▶ _WHAT TO PRODUCE_
All of the data below is to be repeated exactly, except for the pictures.

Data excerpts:
....................

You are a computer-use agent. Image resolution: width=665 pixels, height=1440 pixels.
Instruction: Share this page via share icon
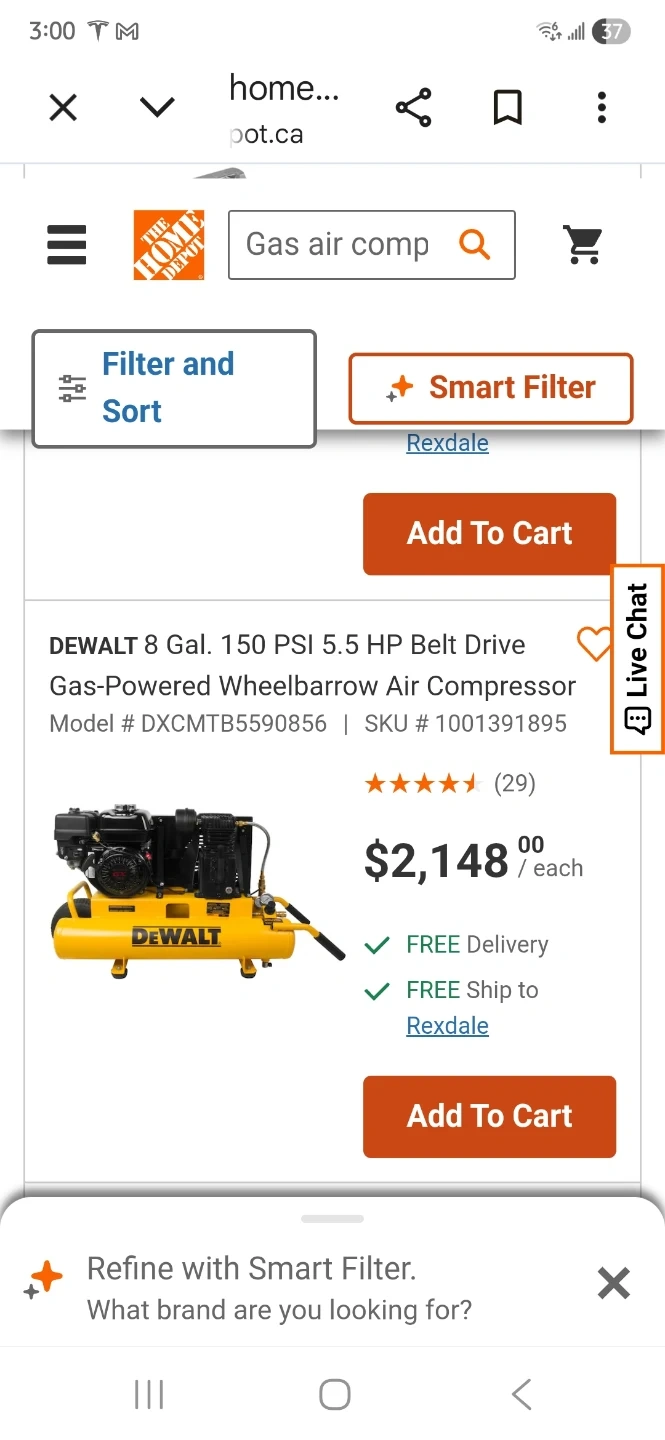click(x=413, y=107)
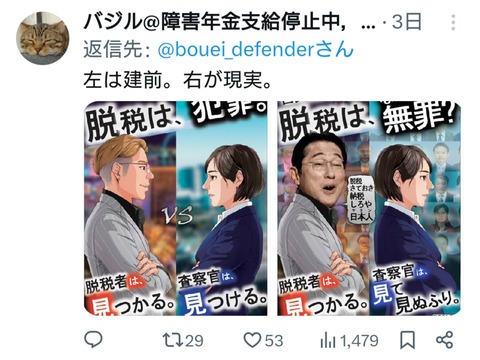The height and width of the screenshot is (360, 480).
Task: Open the three-dot more options menu
Action: (x=453, y=22)
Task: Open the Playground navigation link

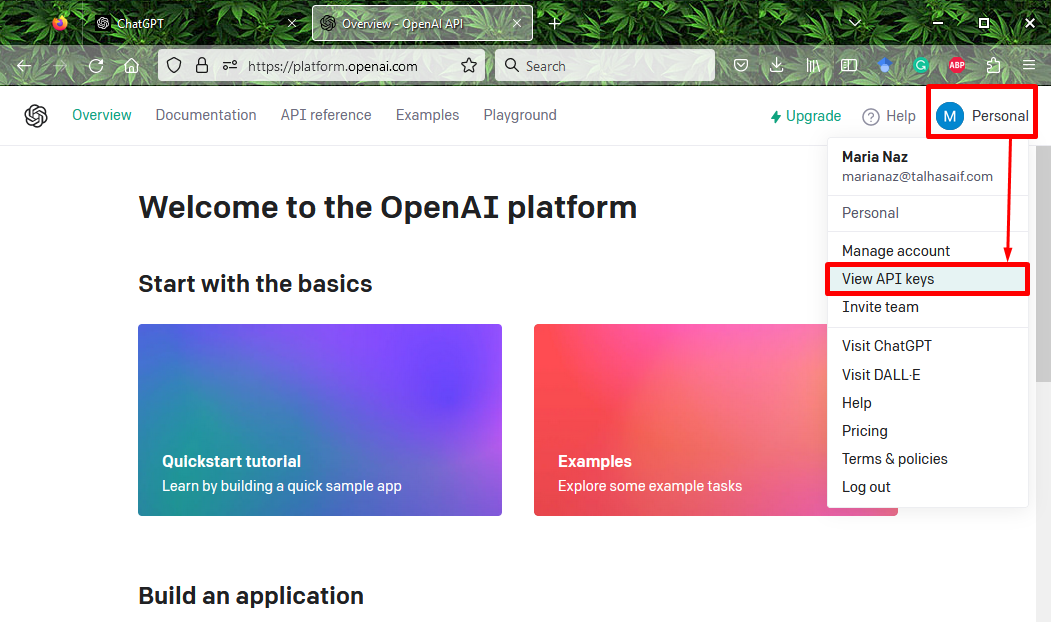Action: point(520,115)
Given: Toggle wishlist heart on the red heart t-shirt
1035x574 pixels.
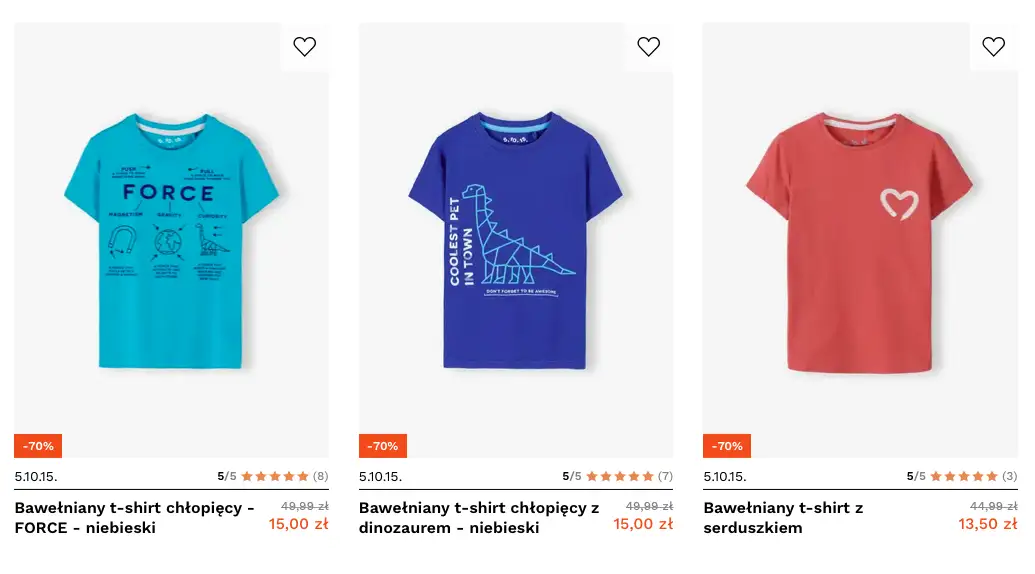Looking at the screenshot, I should [993, 46].
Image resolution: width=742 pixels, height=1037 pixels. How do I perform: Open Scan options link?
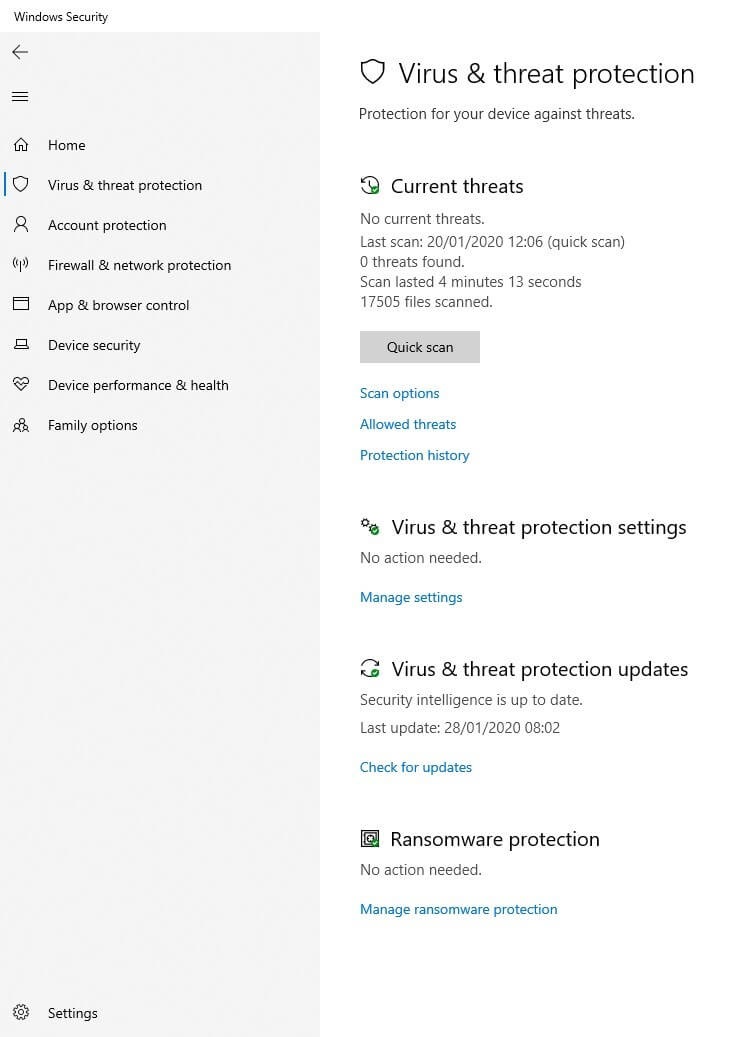tap(400, 393)
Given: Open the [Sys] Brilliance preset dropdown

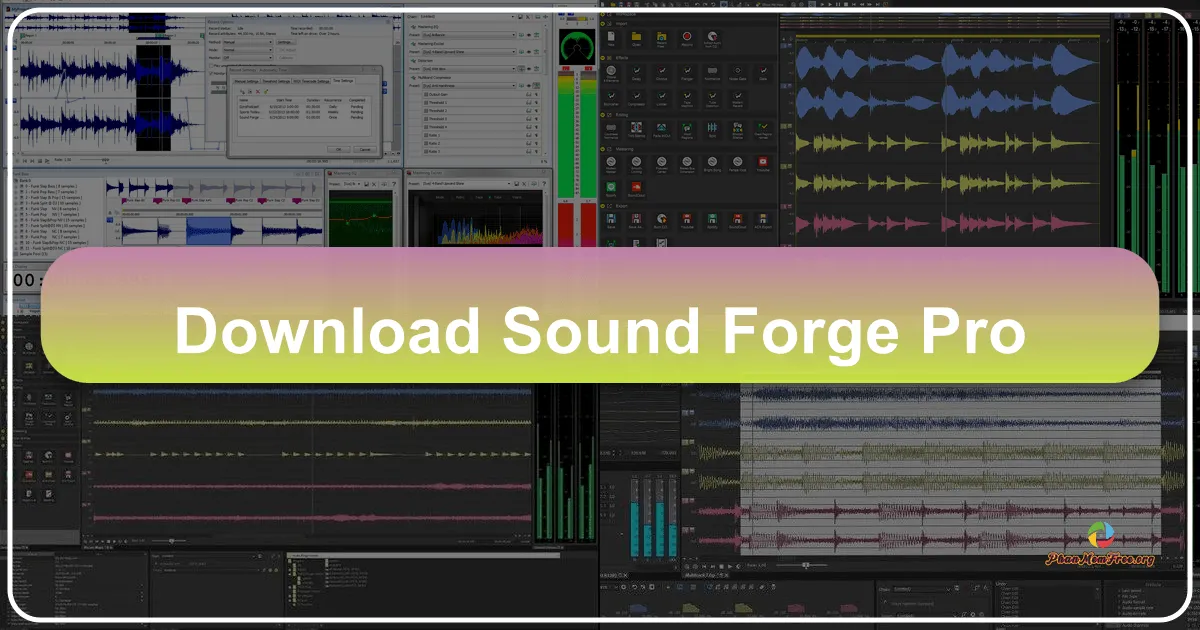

....................

▶ _RESPONSE TO THIS EXERCISE_
You are a computer-use agent. Image resolution: width=665 pixels, height=1440 pixels.
Instruction: Share this page via share icon
click(x=413, y=107)
The height and width of the screenshot is (360, 480).
Task: Open the three-dot more options menu
Action: (x=453, y=22)
Task: Open the Playground navigation link

Action: point(520,115)
Given: Toggle wishlist heart on the red heart t-shirt
1035x574 pixels.
Looking at the screenshot, I should [993, 46].
Image resolution: width=742 pixels, height=1037 pixels. How do I perform: Open Scan options link?
tap(400, 393)
Given: Open the [Sys] Brilliance preset dropdown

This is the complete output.